Assigned task:
Could you reproduce the lines below from the one with "Special Image Categories (313, 388)" through the one with "Privacy Policy (1102, 1716)"? Keep both ends and add nothing.

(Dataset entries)
------------------------------

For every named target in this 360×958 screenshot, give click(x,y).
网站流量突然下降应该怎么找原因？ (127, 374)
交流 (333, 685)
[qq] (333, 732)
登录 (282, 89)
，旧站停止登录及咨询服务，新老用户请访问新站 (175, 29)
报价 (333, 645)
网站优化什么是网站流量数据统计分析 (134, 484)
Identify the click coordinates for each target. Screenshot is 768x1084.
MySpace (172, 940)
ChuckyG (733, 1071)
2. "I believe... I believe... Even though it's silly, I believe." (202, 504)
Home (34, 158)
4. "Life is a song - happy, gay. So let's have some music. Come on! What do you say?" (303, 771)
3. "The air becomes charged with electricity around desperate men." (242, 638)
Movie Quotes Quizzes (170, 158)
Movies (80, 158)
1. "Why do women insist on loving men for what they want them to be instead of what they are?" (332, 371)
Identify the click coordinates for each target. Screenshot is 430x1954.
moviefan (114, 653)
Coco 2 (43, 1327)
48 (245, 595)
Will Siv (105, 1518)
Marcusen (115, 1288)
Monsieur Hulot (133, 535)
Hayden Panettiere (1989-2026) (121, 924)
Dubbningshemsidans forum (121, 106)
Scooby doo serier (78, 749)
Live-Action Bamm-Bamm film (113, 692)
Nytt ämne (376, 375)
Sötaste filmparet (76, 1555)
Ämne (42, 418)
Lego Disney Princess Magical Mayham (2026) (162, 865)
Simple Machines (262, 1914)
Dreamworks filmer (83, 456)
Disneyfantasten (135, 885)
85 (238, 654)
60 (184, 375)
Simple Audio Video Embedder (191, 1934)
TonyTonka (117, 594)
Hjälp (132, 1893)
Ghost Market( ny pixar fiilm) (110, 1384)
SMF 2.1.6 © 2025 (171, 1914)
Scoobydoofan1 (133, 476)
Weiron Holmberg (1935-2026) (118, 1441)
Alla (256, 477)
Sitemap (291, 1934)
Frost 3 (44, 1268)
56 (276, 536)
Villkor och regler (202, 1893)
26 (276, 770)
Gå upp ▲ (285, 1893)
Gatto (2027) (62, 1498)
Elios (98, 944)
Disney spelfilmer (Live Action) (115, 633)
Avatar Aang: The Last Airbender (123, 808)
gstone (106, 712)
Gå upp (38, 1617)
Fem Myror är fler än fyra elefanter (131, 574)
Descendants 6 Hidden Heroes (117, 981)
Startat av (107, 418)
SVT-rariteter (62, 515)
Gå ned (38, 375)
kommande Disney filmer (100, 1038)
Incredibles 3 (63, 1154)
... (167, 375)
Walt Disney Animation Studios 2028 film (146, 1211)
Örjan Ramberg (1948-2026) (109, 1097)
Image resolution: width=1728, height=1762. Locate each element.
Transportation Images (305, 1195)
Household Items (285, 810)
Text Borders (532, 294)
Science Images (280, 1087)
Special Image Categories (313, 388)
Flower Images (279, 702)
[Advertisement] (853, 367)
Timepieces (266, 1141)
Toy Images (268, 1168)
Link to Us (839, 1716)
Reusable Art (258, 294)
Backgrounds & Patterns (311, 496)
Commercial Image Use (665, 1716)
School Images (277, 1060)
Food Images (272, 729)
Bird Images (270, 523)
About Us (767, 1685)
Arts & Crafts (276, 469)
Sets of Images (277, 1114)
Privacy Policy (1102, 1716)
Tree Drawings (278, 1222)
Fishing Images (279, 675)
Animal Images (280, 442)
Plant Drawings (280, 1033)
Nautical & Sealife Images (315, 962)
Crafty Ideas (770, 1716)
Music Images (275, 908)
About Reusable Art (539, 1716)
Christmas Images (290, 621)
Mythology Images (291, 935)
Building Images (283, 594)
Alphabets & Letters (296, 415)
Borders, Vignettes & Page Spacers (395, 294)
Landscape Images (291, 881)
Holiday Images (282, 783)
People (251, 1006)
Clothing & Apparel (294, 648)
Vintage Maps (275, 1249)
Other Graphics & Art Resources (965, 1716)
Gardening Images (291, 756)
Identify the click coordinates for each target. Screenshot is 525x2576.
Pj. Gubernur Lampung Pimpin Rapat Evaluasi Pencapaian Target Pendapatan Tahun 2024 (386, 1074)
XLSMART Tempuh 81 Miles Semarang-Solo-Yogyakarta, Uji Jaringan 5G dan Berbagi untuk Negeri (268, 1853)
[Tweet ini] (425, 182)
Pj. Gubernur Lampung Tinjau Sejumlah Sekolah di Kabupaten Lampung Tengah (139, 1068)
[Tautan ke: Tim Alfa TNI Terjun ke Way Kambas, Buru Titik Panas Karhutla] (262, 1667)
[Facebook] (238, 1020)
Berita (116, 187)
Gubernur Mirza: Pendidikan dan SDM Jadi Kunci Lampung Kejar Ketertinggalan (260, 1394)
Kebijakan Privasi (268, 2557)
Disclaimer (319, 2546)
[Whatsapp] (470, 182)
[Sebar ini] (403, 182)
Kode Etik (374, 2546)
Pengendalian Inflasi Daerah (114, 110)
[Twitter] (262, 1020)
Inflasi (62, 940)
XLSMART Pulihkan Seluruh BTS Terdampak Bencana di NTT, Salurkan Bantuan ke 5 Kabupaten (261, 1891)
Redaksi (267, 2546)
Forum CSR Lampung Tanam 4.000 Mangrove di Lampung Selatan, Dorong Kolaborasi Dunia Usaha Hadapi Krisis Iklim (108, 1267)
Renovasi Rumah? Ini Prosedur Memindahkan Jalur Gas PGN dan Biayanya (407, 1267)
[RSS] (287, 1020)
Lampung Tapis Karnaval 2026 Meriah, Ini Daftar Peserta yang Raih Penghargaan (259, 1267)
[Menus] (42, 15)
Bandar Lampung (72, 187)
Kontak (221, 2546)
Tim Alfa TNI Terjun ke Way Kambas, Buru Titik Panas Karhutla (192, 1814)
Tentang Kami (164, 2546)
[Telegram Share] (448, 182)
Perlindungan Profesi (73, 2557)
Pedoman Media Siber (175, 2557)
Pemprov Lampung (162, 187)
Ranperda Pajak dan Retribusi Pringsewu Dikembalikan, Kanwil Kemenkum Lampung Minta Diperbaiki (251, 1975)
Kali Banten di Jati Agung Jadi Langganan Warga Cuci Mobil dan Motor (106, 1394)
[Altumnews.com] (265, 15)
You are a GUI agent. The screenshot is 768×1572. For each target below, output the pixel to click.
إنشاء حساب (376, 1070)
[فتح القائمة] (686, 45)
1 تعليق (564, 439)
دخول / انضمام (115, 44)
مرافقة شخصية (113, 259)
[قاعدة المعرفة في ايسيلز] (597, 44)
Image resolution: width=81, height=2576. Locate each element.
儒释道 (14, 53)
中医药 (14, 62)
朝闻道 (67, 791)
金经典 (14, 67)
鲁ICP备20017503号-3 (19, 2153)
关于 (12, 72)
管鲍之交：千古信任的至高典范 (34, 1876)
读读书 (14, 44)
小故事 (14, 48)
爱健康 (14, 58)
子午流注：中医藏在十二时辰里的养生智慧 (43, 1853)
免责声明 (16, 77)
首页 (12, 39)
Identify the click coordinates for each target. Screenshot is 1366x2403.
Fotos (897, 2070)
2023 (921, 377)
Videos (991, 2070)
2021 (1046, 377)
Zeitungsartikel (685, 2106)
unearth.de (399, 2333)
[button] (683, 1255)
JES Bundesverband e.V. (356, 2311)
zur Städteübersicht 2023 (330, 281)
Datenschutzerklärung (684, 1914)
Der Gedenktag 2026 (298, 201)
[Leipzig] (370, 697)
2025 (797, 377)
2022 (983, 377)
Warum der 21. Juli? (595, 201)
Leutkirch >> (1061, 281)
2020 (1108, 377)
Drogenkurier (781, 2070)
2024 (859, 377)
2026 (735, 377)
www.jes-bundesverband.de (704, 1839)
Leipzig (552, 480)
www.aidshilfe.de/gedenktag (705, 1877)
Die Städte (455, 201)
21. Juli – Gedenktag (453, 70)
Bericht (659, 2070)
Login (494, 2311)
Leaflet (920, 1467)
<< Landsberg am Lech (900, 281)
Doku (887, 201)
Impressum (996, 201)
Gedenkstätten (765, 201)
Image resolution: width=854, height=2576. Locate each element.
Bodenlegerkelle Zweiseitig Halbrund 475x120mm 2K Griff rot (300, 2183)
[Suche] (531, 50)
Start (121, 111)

------------------------------

Reply to the task:
Special Image Categories (313, 388)
Flower Images (279, 702)
[Advertisement] (853, 367)
Timepieces (266, 1141)
Toy Images (268, 1168)
Link to Us (839, 1716)
Reusable Art (258, 294)
Backgrounds & Patterns (311, 496)
Commercial Image Use (665, 1716)
School Images (277, 1060)
Food Images (272, 729)
Bird Images (270, 523)
About Us (767, 1685)
Arts & Crafts (276, 469)
Sets of Images (277, 1114)
Privacy Policy (1102, 1716)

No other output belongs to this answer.